# EXCERPTED PASSAGE:
* * * * * * *

To use your example (which I find very sexist, btw ), if I demanded that my fCH bought me shiny, expensive things because he bought things for the OW (totally hypothetical, btw. He bought her a pair of socks for her birthday.), and he refused because he had since come to his senses and realized we couldn't afford that kind of thing, I only have so many choices. Basically, either except that and R, or D. I could stay with my fCh and continue to obsess over it, too.
What did I say that was sexist? I try to avoid that, but the genders are different, no matter how much we want them to be the same.
To your example, that's more like one story I read about a BH who's wife had a wildly sexual A and then, IIRC, discovered around d-day that she had some awful medical condition that precluded her from having sex in the future. She was unable to do it though, and that's a very different than "I don't feel like it" answer that many BS's get (for all things, not just sex).

* * * * * * *

# RECORD EXCERPTS:
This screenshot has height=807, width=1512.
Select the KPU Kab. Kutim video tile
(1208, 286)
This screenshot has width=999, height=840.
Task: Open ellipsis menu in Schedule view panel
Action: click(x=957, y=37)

* * * * * * *

# WHAT THE TASK ASKS:
Carry the forum exchange about reconciling after an affair past its final sentence. The records come from a different source than the text.

# EXERCISE RESPONSE:
To make your analogy work for me, you had to imagine that your husband is really rich. Like, never spend it all rich. And shiny things are really important to you. Now, run the analogy again and see how you feel about his refusal to buy you something like what he bought the AP (socks, really?!) and see how you feel. Because it's not a "we can afford it" issue (except in the case of "I just can't do that anymore because of some injury or illness", in fact, it's much more the wildly rich husband buying 3ct diamonds for the AP (when diamonds are your favorite thing, as the BS) and then telling you "buying nice things for people makes me feel used for my money, so I got you some Skittles for our anniversary". All the while looking at his 9 figure bank account and laughing.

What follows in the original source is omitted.